• [Records shown]
Content starts
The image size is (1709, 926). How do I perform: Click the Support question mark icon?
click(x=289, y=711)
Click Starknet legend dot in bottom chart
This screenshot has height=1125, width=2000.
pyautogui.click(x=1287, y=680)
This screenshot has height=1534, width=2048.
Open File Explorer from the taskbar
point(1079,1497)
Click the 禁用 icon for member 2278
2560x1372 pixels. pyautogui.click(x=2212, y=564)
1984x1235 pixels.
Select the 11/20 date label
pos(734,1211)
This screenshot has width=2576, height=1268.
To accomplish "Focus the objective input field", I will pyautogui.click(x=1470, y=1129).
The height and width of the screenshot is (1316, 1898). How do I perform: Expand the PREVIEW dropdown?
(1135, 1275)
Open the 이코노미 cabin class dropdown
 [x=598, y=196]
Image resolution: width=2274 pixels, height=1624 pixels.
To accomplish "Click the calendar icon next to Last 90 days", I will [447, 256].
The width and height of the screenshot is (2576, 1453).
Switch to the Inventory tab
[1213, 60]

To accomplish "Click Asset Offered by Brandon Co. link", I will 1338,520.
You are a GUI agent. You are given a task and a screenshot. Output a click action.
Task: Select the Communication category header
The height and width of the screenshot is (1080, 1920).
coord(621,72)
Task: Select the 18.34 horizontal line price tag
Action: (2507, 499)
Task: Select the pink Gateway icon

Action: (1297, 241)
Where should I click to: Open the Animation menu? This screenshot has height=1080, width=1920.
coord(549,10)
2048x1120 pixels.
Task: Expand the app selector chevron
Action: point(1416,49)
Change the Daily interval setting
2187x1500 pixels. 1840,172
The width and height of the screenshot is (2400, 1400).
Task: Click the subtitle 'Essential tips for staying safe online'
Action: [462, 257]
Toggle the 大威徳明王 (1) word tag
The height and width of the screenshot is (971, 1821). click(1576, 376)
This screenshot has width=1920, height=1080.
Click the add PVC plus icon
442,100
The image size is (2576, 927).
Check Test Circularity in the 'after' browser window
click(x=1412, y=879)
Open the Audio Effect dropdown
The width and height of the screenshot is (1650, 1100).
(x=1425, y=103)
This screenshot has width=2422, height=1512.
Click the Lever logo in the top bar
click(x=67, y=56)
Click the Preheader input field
Content ends
Every line with "input" in it should be copied from the entries.

• [The completed task]
To accomplish "Focus the objective input field", I will pyautogui.click(x=1470, y=1129).
Click the Preheader input field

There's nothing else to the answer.